A while ago I thought it might be interesting to be able to search Flickr and organise the results by the month that the photos were taken. Over the last couple of days I’ve made the system a little better. The page searches my Flickr photos and displays them in the months they were taken.
I’ve changed the default search to butterfly as I am taking quite a lot of photos of them at the moment. It is potentially useful to be able to see what to expect at different times of the year. The page takes a parameter of t to display a different search:
https://johnjohnston.info/flickrcal/?t=bird
The main change I made was to add some caching, getting the results of a Flickr search can be slow, so this speeds up repeated searches. I also made the sorting a bit more logical. The display of thumbnails is basic and they just link back to Flickr. I might think of making them look a little better maybe opening a lightbox? I also hope to deal with results of > 500 where I would need more than one call to the Flickr api.
This fits very well with my approach to photography. I think of my photos like a diary rather than great photos. I am still shooting auto 99% of the time. I enjoy looking back at pictures in the same way as I like reading old blog posts. I also think it could become more useful over the yeas in letting me know what to look out for.
I also wonder if I could use the same idea for a search of everyone’s photos using a bounding box to limit the area.

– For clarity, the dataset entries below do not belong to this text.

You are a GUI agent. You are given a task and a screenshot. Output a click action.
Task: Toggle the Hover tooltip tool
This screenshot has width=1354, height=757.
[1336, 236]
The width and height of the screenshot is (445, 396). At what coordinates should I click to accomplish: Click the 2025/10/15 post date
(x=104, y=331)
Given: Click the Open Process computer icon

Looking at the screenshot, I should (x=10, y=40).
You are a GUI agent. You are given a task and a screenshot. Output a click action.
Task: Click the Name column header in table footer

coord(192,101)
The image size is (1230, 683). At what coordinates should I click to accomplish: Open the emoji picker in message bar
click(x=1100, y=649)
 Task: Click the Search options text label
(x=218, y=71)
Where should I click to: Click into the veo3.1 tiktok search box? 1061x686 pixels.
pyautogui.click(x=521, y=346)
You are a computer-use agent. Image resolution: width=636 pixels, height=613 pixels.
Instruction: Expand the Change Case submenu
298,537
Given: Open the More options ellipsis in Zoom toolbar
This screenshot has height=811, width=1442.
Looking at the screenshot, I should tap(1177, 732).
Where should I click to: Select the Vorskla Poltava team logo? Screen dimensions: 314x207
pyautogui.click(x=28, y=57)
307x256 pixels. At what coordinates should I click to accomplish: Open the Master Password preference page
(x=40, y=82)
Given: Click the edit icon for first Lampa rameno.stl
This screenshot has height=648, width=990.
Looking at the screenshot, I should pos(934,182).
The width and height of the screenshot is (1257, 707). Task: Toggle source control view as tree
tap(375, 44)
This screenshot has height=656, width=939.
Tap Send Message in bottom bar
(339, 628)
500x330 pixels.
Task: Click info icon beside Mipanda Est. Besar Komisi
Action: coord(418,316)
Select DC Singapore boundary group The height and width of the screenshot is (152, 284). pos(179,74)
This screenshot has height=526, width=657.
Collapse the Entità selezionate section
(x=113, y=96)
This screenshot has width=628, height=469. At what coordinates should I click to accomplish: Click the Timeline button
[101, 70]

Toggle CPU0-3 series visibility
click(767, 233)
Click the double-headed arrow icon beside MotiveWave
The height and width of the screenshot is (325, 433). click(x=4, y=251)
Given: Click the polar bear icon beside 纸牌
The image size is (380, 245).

The featured image is of a specked wood, my current favourite butterfly.
@johnjohnston Do you know about NB Davies’ study of the speckled wood’s territorial behaviour? A classic.
@jeremycherfas I did not. I’ve read the abstract now. I have found that if one is scared off, it often returns to the same sunlit leaf or log quite quickly. I don’t think I’d noticed them often until recently. Their flight through sun dappled woods is delightful.
@johnjohnston So interesting. A classmate of mine. Went on to write the book on behavioral ecology, literally.
@jeremycherfas looking at his profile. I had recently read about the dunock research in the YouTube video. Quite amazing & bizarre sex life.
@johnjohnston what I love about Nick’s work is that patient observation and simple experiments not far from home led him to such interesting ideas.